There are various languages that are used for modeling:
Written Language refers to the natural language description of the model. If price of butter goes up, the quantity demanded of the butter will go down. Written language models can be used effectively to inform all of the other types of models that follow below. It often goes by the name of “qualitative” research, although we find that a bit limiting. Just a simple statement like – This model approximately reflects the behavior of people living in a dense environment …” could qualify as a written language model that seeks to shed light on the object being studied.
Icon Models refer to a pictorial representation and probably the earliest form of model making. It seeks to only qualify those contours or shapes or colors that are most interesting and relevant to the object being studied. The idea of icon models is to pictorially abstract the main elements to provide a working understanding of the object being studied.
Topological Models refer to how the variables are placed with respect to one another and thus helps in creating a classification or taxonomy of the model. Once can have logical trees, class trees, Venn diagrams, and other imaginative pictorial representation of fields to further shed light on the object being studied. In fact, pictorial representations must abide by constant scale, direction and placements. In other words, if the variables are placed on a different scale on different maps, it would be hard to draw logical conclusions by sight alone.
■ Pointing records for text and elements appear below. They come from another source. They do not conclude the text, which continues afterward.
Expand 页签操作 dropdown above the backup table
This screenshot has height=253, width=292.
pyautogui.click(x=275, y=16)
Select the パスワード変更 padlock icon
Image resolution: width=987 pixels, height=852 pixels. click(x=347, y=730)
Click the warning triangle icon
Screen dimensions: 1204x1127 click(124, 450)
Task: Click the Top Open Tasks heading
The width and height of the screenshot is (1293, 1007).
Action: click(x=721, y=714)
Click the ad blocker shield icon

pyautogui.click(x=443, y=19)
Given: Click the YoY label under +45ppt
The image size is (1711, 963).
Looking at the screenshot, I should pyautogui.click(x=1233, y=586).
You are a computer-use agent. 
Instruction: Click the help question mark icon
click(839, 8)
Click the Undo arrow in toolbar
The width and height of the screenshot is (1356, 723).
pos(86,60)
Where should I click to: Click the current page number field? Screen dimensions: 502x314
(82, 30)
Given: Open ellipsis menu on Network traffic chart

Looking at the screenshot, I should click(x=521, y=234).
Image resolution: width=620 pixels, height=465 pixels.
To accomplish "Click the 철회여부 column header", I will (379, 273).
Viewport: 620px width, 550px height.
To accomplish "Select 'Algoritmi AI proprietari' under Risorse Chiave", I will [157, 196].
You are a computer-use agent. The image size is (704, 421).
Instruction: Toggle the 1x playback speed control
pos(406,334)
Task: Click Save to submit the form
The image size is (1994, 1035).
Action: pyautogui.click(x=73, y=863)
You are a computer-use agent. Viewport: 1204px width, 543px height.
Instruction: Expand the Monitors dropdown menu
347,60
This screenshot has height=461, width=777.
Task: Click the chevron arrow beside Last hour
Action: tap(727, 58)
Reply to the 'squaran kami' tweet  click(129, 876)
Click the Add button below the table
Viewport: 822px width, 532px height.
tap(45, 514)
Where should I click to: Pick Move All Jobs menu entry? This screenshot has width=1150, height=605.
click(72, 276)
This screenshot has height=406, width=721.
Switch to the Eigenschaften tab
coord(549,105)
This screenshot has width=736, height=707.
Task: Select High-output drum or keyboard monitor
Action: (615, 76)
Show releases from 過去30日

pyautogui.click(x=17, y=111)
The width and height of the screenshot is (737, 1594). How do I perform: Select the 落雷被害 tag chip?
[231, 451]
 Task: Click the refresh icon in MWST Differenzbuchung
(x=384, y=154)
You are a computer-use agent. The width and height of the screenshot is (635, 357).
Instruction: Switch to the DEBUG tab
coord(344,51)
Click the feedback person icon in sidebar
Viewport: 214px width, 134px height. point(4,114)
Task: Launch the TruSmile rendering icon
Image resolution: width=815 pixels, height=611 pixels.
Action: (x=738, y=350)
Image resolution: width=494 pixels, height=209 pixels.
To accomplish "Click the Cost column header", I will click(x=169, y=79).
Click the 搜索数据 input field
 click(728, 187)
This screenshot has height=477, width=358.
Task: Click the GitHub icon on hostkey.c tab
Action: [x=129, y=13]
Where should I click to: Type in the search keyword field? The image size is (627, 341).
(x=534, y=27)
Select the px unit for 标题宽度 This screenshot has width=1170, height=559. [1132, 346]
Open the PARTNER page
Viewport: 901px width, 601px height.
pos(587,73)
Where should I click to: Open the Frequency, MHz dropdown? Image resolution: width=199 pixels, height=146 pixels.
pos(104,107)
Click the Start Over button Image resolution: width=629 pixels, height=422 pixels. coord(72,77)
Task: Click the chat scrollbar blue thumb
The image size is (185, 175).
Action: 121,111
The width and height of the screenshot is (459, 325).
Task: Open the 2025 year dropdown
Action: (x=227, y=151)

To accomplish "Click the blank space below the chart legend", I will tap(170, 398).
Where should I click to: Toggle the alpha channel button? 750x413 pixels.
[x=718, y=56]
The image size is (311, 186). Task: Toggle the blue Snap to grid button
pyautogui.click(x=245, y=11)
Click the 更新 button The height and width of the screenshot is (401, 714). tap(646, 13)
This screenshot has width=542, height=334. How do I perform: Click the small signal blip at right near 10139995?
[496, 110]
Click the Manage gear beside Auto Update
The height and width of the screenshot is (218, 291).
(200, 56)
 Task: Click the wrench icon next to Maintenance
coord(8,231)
In addition, if the placements are at different axis in different maps or have different vectors, it is hard to make comparisons and arrive at a shared consensus and a logical end result.
Arithmetic Models are what we generally fall back on most. The data is measured with an arithmetic scale. It is done via tables, equations or flow diagrams. The nice thing about arithmetic models is that you can show multiple dimensions which is not possible with other modeling languages. Hence, the robustness and the general applicability of such models are huge and thus is widely used as a key language to modeling.
Analogous Models refer to crafting explanations using the power of analogy. For example, when we talk about waves – we could be talking of light waves, radio waves, historical waves, etc. These metaphoric representations can be used to explain phenomenon, but at best, the explanatory power is nebulous, and it would be difficult to explain the variations and uncertainties between two analogous models. However, it still is used to transmit information quickly through verbal expressions like – “Similarly”, “Equivalently”, “Looks like ..” etc. In fact, extrapolation is a widely used method in modeling and we would ascertain this as part of the analogous model to a great extent. That is because we time-box the variables in the analogous model to one instance and the extrapolated model to another instance and we tie them up with mathematical equations.